La educación sentimental

R ecuerdo, con esa intensidad engañosa que producen los calendarios lejanos, el nombre de Jaime de Armiñán en la pantalla del televisor en blanco y negro que había en la casa de mis padres, y la sensación de expectación y sosiego que me suscitaba leer su nombre, porque estaba seguro de dos cosas: que no iba a aburrirme, y que excitaría mi curiosidad en ese largo y tortuoso camino por el que discurre la educación sentimental. Hablar de educación sentimental en este corral de trinques, insultos y egoísmos en el que se ha convertido España viene a ser como mencionar la palabra nenúfar en una nave de despiece de reses, pero en los países cultos y civilizados le siguen dando importancia a uno de los componentes esenciales para el desarrollo de la vida de cualquier ser humano.

Ignoro si Jaime de Armiñán era consciente o no de su contribución al conocimiento de nuestras emociones propias y comprensión de las ajenas, pero, premeditado o consecuente, su relato siempre dejaba un amplio poso que penetraba con la suavidad de una melodía que se escucha en la habitación de al lado, y permanecía largo tiempo, y te obligaba a rememorar y a asociar.

A Jaime de Armiñán, como a José Luis Garci, les sale un análisis poético de las tribulaciones de la clase media, y te inquietan lo suficiente como para aborrecer el conformismo, pero nunca intentan que, a partir de ahí, te marches al asalto del Palacio de Invierno, entre otras cosas, porque a estas alturas está invadido de turistas capitalistas y comunistas procedentes de China.

Los expendedores oficialistas de «carnés de intelectual», creo que siempre encontraron a Jaime de Armiñán muy flojo en izquierdismo, y, encima, era ameno, inconveniente terrible que, por ejemplo, le impidió a Graham Greene que le concedieran el Nobel de Literatura. A un creador se le puede permitir incluso que no sea un entusiasta del socialismo real, pero es imperdonable que resulte entretenido.

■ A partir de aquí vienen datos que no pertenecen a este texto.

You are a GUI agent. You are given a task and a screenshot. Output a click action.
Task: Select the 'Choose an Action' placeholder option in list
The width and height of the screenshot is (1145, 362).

Una tarde provinciana de ocio sobrevenido, entré al cine Palafox, de Zaragoza, donde se había estrenado, hacía muy poco, «El amor del capitán Brando». Y, a la salida, aunque ya no era un adolescente, paseé largo rato por las calles de mi ciudad, intentando asimilar las sutileza de una historia contada de manera deslumbrante, y en la que el director había conseguido extraer de Ana Belén la mayor expresividad, los mejores registros, la calculada ambigüedad de uno de los mejores papeles de su vida, donde está más incitante, más seductora y, valga la paradoja, más casta. Creo que sólo Jaime de Armiñán era capaz de narrar una historia morbosa y resolverla de una forma tan limpia y emocionante.

Muchos, muchos años más tarde, en una de las pantagruélicas jornadas gastronómicas que organizaba en Cuenca Pedro Torres Pacheco, coincidí con su mujer, Elena Santonja, y mi timidez me impidió manifestarle que su marido era una de las personas que habían dejado huella en mi educación sentimental, y siempre me arrepentí de aquella inhibición imperdonable.

La Academia de Cine, tan ingrata y olvidadiza en muchas ocasiones, ha tenido el detalle de justicia de conceder el Premio Especial a Jaime de Armiñán. Y le doy las gracias a la Academia. Y, sobre todo, se las doy a él, muchos años después, aunque la timidez no haya podido vencerla, a pesar de sus magistrales lecciones sentimentales.